**How to complete this task**
Say whether each statement agrees with the outbreak report, answering yes or no and quoting the report's deciding words. (a) The stool samples from the three cases were properly preserved for virus testing. (b) The relative risk linking breakfast potato to illness was 1.6. (c) The bus driver could have been exposed to the breakfast items.

On the other hand, the following characteristics regarding the distribution of symptoms among cases appears to be in accordance with the hypothesis that the outbreak was an epidemic viral gastroenteropathy caused by Norwalk virus or a similar agent: that nausea, vomiting, and watery diarrhea each affected more than 70% of the cases; that fever, abdominal cramps, and myalgia were relatively infrequent; and that no cases had bloody diarrhea.  Unfortunately, the stool samples submitted by the three cases were not properly preserved for virus testing, nor were there acute and convalescent sera collected from any of the cases, making it impossible to verify this hypothesis.

Regarding the mode of transmission, although the breakfast potato  was significantly associated with the risk of developing the gastrointestinal illness, this outbreak is unlikely to have been due to a common food exposure for the following three reasons.  First, only a weak (albeit statistically significant) association (RR=1.6) was observed between exposure to the implicated food item (i.e., breakfast potato) and risk of illness, whereas generally food-borne outbreaks are characterized by large relative risks.  Second, 47.6% of the persons who did not eat breakfast potatoes also developed the illness, including the bus driver, who had no chance to have been exposed to the breakfast items on either day.  Third, since breakfast potatoes are usually fully cooked, it was unlikely for this food item to be the carrier of pathogenic agents, unless it was contaminated by a food handler who was shedding the pathogens immediately before it was served.  According to the manager of food services at Hotel
A, no employees preparing the breakfast buffet had been sick; also, several employees had eaten at the breakfast buffet on May 29, but none had been sick afterwards.

**Data shown**
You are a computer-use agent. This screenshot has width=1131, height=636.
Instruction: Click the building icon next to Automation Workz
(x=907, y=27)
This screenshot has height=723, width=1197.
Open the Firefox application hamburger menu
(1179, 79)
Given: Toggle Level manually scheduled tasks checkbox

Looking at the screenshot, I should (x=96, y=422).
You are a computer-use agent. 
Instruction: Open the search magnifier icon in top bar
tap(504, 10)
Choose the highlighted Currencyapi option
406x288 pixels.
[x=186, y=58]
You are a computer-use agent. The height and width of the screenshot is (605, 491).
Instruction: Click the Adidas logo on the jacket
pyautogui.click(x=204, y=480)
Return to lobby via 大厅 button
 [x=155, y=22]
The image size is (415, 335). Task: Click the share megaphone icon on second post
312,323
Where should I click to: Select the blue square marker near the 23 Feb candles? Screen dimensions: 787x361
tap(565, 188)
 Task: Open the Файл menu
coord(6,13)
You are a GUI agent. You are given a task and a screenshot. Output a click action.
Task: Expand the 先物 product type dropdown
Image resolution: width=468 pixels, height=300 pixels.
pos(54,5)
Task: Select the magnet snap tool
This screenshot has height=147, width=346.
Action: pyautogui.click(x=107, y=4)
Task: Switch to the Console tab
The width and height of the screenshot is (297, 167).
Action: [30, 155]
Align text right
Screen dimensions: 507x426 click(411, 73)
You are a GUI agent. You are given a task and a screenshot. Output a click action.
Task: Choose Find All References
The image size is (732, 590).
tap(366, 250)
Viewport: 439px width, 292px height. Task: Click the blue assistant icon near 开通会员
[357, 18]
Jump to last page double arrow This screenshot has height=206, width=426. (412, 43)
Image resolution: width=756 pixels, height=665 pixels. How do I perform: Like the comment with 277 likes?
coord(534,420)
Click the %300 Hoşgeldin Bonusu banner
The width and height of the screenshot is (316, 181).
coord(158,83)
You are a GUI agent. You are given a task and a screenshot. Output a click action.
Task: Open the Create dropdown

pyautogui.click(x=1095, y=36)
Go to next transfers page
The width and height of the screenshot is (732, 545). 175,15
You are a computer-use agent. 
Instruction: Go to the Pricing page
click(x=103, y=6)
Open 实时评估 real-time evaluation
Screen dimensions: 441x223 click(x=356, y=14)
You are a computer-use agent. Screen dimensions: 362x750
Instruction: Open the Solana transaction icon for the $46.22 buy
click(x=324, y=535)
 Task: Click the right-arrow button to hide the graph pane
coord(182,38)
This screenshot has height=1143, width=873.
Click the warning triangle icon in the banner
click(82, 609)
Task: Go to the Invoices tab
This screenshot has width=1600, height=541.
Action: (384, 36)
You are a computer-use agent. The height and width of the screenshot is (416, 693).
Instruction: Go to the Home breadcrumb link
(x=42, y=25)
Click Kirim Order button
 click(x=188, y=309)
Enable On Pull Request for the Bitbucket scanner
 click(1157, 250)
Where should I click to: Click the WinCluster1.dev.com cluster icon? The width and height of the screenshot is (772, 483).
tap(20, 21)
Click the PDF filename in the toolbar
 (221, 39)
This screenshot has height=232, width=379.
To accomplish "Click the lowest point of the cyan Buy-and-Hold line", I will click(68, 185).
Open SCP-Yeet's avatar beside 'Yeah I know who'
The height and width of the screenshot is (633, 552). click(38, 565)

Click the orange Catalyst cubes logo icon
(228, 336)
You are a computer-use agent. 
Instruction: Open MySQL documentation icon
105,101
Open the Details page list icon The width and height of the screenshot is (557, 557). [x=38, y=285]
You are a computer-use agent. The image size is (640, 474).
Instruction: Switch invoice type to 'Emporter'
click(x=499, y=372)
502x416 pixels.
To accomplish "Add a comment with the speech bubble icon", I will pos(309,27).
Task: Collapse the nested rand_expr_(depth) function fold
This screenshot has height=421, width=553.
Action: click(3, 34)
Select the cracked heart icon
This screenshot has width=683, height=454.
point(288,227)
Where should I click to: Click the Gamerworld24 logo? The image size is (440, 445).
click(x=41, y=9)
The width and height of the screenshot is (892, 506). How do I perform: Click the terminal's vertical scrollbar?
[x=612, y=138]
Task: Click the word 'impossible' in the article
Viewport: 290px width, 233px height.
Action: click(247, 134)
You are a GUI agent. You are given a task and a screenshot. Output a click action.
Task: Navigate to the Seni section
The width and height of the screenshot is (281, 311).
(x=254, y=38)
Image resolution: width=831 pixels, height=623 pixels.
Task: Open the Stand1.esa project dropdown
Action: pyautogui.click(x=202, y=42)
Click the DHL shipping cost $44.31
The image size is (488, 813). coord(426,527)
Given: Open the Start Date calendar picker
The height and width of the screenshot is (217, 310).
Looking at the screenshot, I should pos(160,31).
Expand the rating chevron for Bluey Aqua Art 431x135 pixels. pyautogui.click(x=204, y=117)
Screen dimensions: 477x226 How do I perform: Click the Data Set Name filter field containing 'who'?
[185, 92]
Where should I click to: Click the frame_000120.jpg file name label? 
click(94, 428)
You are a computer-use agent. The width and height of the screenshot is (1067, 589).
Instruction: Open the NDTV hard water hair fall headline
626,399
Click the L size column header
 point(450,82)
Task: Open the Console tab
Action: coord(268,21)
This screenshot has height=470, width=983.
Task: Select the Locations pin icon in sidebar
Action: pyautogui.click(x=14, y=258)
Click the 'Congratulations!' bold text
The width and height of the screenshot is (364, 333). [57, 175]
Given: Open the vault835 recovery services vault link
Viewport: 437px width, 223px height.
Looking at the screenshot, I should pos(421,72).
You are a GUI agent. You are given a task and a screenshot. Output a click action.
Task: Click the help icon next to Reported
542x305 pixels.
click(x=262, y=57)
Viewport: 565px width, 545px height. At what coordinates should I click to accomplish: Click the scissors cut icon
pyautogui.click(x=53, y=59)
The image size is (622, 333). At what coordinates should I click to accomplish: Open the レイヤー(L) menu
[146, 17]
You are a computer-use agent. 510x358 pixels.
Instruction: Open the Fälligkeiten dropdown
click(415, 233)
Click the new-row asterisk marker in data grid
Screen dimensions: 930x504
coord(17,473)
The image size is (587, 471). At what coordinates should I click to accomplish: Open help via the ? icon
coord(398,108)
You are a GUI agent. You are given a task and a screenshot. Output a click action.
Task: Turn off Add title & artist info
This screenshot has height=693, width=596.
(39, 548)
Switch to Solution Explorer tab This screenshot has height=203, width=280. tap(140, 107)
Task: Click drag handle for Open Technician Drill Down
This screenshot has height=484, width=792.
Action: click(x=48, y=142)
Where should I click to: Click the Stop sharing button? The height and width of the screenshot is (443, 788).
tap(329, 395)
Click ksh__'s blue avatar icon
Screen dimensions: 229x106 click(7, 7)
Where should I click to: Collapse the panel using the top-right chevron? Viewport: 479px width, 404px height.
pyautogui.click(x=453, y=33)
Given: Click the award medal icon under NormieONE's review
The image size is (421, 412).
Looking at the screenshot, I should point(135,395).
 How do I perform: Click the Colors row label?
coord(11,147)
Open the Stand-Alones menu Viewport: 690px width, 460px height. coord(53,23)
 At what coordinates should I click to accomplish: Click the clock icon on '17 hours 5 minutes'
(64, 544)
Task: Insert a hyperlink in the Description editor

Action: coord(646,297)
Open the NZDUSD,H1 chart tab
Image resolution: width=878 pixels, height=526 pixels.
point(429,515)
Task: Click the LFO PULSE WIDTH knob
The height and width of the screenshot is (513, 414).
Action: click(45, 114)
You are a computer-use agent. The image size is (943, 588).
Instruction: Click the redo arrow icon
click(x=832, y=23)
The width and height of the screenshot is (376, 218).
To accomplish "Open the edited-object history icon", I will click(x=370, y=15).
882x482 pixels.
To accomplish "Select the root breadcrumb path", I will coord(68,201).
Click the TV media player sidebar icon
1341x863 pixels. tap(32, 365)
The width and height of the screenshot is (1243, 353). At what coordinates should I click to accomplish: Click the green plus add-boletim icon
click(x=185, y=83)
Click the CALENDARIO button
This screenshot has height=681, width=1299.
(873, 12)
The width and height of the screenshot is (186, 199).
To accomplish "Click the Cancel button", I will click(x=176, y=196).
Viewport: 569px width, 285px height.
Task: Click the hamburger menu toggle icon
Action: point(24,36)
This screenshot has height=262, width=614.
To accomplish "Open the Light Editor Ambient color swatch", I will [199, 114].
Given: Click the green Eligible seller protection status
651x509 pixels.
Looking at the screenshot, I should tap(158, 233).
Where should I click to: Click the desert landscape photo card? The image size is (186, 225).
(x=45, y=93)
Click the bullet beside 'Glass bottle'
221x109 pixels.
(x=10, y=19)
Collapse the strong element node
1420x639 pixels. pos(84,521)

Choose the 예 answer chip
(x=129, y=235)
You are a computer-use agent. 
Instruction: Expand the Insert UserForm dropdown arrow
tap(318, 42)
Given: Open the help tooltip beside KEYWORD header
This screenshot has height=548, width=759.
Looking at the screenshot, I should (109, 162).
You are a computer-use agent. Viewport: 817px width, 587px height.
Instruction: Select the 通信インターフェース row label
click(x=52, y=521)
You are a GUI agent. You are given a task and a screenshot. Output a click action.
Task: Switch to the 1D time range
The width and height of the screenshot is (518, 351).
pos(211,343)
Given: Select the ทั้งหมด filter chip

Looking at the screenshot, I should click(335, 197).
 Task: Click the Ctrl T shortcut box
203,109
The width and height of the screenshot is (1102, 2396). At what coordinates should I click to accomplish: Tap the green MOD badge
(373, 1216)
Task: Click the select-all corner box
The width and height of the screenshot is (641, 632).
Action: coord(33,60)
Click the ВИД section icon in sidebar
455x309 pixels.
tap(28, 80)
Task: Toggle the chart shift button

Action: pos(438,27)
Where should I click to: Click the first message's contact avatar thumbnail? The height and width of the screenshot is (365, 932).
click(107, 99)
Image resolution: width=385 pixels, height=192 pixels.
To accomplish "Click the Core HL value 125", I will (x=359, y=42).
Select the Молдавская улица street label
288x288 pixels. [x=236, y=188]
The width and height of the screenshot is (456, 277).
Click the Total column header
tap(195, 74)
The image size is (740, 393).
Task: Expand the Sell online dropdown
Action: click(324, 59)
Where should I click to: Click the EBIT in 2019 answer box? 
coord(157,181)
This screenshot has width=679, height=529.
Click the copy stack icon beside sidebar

**Exercise solution**
(a) No: "the stool samples submitted by the three cases were not properly preserved for virus testing"
(b) Yes: "only a weak (albeit statistically significant) association (RR=1.6) was observed between exposure to the implicated food item (i.e., breakfast potato) and risk of illness"
(c) No: "the bus driver, who had no chance to have been exposed to the breakfast items on either day"